On 10/10/2010 1:38 PM, Tony Duell wrote:
Can anyone suggest URLs, etc that give the wiring of
RJ45 sockets. in
telecom applications. Not 10bse<n> (which from what I understand are not
strictly RJ45's anyway), or ISDN, but older telecoms.
All of the recent(last 10 or 12 years) ethernet standards all use 8-wire
RJ45's. They are as strict of RJ45's as they can be. This doesn't
imply that all standards require all 8 wires, but they use 8 position
contacts, plugs, jacks, standard cabling and so on.
The web pages I've found soe far give the wiring
for up to 4 POTS lines
on an RJ45, which is, again, not what I am looking for...
What pins would I expect to find a normal 'switched' telephone line on (4
and 5, I think?)
Can you help us out what the difference is between POTS and what you are
calling normal switched telephone lines?
If you are talking about regular telephone service, as delivered in the
US over copper, then "public switched telephone network" (PSTN) is
equivalent to Plain Old Telephone Service(POTS).
The center pair of wires are normally the first tip & ring, with the
next outside pair being the second line.
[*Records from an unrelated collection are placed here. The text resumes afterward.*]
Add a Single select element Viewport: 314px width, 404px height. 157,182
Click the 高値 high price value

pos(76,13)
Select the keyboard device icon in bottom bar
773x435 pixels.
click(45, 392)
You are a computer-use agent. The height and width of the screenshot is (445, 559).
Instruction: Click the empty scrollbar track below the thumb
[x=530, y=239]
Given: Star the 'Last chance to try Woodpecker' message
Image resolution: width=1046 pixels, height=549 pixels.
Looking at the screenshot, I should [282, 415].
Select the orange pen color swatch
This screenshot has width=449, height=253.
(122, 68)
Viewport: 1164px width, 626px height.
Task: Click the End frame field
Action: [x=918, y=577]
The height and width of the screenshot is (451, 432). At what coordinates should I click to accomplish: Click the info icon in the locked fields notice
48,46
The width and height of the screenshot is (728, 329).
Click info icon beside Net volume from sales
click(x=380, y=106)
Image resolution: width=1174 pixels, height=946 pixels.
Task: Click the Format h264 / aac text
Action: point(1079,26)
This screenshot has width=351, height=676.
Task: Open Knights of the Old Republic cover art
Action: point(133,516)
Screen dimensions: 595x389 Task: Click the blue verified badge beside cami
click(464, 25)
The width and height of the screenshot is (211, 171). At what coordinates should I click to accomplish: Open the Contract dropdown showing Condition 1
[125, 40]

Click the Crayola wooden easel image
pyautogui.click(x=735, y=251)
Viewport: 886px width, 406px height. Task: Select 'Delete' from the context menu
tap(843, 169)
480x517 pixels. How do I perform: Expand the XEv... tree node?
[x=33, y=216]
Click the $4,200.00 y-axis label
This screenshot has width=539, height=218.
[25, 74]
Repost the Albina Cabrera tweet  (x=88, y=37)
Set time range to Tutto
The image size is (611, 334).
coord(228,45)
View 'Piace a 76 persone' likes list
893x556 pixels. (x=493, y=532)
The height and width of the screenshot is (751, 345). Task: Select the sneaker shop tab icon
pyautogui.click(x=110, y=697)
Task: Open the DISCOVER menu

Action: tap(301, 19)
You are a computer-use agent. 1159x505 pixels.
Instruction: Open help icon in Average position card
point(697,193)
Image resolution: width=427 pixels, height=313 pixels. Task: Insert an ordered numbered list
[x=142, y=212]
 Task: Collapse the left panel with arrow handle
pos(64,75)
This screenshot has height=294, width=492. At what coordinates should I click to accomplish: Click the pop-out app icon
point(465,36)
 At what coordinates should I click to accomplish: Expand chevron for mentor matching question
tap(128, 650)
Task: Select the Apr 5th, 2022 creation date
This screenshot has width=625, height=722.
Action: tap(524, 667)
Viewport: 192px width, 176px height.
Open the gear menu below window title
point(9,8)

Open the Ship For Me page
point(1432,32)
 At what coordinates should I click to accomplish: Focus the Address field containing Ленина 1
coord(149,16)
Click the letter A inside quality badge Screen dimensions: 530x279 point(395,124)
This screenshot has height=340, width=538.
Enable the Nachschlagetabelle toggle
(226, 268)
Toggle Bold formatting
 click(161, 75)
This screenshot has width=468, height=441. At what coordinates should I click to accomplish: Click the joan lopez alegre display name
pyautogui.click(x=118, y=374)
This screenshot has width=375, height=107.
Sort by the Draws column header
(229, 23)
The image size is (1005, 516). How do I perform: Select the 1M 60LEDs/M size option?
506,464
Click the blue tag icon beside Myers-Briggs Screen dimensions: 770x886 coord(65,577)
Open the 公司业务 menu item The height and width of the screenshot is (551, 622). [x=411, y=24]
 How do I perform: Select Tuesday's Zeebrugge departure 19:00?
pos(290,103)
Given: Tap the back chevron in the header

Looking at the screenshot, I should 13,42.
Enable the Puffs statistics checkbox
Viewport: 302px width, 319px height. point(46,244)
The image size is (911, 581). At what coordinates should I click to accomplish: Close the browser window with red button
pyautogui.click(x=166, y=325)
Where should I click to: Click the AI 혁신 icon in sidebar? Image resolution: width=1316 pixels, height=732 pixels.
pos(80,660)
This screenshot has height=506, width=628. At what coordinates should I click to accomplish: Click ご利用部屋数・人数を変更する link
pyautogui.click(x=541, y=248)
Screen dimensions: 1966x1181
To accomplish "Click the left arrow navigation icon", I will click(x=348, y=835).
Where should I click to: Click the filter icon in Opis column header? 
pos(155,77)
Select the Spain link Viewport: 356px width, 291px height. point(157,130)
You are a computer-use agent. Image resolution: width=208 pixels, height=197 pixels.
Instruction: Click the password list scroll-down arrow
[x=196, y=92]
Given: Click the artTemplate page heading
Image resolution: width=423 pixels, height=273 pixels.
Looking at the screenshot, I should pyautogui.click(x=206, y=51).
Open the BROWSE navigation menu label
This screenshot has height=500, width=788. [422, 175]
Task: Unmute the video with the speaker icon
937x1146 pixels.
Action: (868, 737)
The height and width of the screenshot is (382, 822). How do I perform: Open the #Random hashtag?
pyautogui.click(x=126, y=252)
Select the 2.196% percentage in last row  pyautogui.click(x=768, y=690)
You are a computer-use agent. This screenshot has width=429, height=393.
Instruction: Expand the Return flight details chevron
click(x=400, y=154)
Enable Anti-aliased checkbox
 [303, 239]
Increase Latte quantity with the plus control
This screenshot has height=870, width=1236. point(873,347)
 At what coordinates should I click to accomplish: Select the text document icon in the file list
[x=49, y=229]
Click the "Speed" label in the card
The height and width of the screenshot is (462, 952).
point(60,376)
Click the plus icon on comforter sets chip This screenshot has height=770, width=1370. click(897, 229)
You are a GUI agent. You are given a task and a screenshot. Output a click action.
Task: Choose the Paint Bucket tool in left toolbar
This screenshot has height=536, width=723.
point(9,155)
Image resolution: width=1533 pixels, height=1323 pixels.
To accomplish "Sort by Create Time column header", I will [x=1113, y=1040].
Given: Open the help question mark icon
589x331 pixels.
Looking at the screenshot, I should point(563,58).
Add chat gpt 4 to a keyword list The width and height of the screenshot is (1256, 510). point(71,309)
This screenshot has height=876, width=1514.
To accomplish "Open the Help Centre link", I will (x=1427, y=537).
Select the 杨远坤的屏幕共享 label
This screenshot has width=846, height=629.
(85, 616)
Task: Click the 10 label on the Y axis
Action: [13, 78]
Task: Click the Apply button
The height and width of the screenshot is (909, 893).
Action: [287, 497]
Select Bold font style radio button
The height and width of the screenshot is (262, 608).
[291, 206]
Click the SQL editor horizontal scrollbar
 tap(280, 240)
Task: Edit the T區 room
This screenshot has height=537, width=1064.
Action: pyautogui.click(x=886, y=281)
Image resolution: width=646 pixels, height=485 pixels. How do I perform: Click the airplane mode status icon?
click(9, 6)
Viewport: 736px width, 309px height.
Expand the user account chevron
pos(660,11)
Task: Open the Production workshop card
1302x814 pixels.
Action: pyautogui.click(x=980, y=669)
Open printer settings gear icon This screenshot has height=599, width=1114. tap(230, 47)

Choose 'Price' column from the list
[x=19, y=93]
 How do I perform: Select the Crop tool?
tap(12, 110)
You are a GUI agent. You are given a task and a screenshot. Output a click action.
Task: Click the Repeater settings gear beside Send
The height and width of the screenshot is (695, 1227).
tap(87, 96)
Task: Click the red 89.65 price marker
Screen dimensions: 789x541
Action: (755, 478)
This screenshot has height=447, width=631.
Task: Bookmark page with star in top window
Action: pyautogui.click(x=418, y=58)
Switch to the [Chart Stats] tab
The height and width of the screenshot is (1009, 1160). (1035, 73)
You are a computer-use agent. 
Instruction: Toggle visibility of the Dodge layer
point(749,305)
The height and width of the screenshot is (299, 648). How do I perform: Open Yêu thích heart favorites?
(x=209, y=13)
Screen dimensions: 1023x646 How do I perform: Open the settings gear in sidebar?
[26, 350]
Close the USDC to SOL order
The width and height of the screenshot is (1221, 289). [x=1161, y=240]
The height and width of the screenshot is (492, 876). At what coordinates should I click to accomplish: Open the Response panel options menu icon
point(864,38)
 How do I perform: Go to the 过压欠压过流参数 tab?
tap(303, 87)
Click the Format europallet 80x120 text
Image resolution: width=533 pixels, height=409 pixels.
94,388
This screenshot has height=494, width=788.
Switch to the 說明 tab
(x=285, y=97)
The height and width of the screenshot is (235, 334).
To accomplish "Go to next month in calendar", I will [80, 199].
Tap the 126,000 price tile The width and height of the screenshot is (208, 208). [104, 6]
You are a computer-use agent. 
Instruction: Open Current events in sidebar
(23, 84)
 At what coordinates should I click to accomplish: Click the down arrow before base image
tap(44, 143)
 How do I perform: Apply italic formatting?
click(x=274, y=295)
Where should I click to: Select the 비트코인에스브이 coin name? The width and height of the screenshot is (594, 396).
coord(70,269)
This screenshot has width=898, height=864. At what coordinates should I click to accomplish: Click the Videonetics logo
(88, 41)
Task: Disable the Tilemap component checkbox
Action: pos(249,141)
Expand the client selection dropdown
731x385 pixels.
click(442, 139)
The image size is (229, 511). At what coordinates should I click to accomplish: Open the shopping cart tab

On an RJ11, this is
2&3(normally green & red) for the first, 1&4 for the second.(normally
black and yellow)
The telco's will normally not deliver or install an RJ-45 for regular
telephone service --- but there's no reason why they couldn't -- as long
as you used compatible cables pinned & paired properly.
What about a 2-wire leased line ('private
circuit')? Or a 4-wire one?
Well the 4-wire leased circuits I can think of are traditionally 64kbps
DDS circuits(a single DS0), or a T1.
These also use an RJ45 (although the nomenclature for telcos is usually
RJ48 with minor real technical difference and no practical differences),
1&2 and 7&8 on the DDS, and 1&2 and 4&5 on the T1.
The telcos will lease what we would call dry-pairs(or sometimes alarm
circuits) for connecting two locations together through the CO, with no
real service (outside of maintenance) on the circuit itself.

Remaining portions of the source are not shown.